Finding (and exploiting) vulnerabilities on IP Cameras: the Tenda CP3 case study

TL;DR

This paper presents a comprehensive methodology for analyzing IP camera firmware to identify security vulnerabilities, demonstrated through a case study on the Tenda CP3 camera where five new CVEs were discovered.

Contribution

It introduces a novel analysis approach focusing on malicious invocation sequences and automates parts of the process with custom tools, advancing security assessment techniques for IP cameras.

Findings

Identified five new CVEs in Tenda CP3 cameras.

Developed a custom analysis tool based on Ghidra.

Demonstrated the effectiveness of the methodology in real-world firmware analysis.

Abstract

Consumer IP cameras are now the most widely adopted solution for remote monitoring in various contexts, such as private homes or small offices. While the security of these devices has been scrutinized, most approaches are limited to relatively shallow network-based analyses. In this paper, we discuss a methodology for the security analysis and identification of remotely exploitable vulnerabilities in IP cameras, which includes static and dynamic analyses of executables extracted from IP camera firmware.

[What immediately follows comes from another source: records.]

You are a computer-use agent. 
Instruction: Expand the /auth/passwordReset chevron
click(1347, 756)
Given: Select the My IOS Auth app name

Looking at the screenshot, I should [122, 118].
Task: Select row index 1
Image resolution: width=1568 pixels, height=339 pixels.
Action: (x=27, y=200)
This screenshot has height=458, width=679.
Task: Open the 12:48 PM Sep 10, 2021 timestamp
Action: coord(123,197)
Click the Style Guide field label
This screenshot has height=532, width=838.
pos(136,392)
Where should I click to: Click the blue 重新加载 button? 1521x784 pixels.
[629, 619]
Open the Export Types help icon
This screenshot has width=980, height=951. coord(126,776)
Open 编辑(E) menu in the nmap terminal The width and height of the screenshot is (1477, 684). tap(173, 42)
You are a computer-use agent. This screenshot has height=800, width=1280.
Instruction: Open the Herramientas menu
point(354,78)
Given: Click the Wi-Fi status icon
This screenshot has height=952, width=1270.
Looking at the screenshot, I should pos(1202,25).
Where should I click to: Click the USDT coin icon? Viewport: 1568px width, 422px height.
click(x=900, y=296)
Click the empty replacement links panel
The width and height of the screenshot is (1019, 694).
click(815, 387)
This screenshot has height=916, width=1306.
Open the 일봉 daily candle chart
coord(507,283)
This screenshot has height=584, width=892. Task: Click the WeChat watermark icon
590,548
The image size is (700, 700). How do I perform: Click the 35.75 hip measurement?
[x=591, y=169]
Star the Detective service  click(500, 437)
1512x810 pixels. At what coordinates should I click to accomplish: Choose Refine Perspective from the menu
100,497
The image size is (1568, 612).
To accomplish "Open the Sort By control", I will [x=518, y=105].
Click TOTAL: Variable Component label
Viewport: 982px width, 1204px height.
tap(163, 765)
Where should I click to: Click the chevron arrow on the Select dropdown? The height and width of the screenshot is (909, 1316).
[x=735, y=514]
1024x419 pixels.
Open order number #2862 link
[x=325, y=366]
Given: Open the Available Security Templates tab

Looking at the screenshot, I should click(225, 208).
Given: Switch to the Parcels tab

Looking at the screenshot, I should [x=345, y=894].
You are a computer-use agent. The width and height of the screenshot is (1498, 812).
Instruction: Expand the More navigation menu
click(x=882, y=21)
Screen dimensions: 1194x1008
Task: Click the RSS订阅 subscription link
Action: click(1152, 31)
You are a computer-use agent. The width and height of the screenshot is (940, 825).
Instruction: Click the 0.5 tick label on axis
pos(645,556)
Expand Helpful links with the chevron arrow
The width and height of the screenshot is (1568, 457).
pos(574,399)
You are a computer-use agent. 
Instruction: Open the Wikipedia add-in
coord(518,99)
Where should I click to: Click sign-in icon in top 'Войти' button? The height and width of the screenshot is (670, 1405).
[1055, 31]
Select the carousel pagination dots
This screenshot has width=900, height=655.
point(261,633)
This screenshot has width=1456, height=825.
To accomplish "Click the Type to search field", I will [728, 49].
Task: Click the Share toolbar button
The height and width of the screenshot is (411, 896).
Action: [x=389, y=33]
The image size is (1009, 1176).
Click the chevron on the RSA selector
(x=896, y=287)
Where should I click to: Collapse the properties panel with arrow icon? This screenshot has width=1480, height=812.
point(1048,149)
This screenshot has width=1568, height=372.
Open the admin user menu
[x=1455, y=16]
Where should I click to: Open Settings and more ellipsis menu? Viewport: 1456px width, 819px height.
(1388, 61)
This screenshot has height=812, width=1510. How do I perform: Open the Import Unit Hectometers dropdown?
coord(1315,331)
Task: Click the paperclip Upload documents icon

Compared to existing methodologies, our approach leverages the context of the target device to focus on the identification of malicious invocation sequences that could lead to exploitable vulnerabilities. We demonstrate the application of our methodology by using the Tenda CP3 IP camera as a case study. We identified five novel CVEs, with CVSS scores ranging from 7.5 to 9.8. To partially automate our analysis, we also developed a custom tool based on Ghidra and rhabdomancer.